* [PROBLEM] Only the lines from the one containing "The height and width of the screenshot is (488, 868)." through the final line of the entries below are wanted, each copied exactly.

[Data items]
──────────
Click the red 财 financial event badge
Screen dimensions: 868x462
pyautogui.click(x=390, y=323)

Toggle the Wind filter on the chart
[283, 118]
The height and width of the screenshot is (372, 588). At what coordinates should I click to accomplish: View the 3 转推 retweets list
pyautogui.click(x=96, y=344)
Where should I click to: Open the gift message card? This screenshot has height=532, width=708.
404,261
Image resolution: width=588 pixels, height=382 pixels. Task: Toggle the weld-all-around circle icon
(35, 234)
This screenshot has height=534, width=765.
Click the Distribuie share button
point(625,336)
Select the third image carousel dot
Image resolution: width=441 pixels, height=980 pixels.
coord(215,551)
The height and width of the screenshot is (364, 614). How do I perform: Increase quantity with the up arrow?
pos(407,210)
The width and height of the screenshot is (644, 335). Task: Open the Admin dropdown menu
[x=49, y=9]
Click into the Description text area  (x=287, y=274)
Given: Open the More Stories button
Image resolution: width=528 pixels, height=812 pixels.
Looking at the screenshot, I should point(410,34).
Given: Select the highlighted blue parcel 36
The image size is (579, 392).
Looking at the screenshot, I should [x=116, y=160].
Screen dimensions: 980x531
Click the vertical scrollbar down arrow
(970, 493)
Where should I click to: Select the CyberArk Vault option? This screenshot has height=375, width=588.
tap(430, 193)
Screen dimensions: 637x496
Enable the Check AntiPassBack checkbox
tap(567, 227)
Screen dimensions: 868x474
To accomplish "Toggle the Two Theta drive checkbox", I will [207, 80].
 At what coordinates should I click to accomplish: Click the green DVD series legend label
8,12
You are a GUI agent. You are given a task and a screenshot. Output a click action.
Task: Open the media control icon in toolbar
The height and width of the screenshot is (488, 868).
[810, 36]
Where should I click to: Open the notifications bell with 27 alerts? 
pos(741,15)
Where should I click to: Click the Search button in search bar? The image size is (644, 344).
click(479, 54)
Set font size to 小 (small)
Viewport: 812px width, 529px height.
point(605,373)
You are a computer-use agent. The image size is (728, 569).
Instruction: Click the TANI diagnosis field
──────────
* [OUTPUT BELOW]
The height and width of the screenshot is (488, 868).
[810, 36]
Where should I click to: Open the notifications bell with 27 alerts? 
pos(741,15)
Where should I click to: Click the Search button in search bar? The image size is (644, 344).
click(479, 54)
Set font size to 小 (small)
Viewport: 812px width, 529px height.
point(605,373)
You are a computer-use agent. The image size is (728, 569).
Instruction: Click the TANI diagnosis field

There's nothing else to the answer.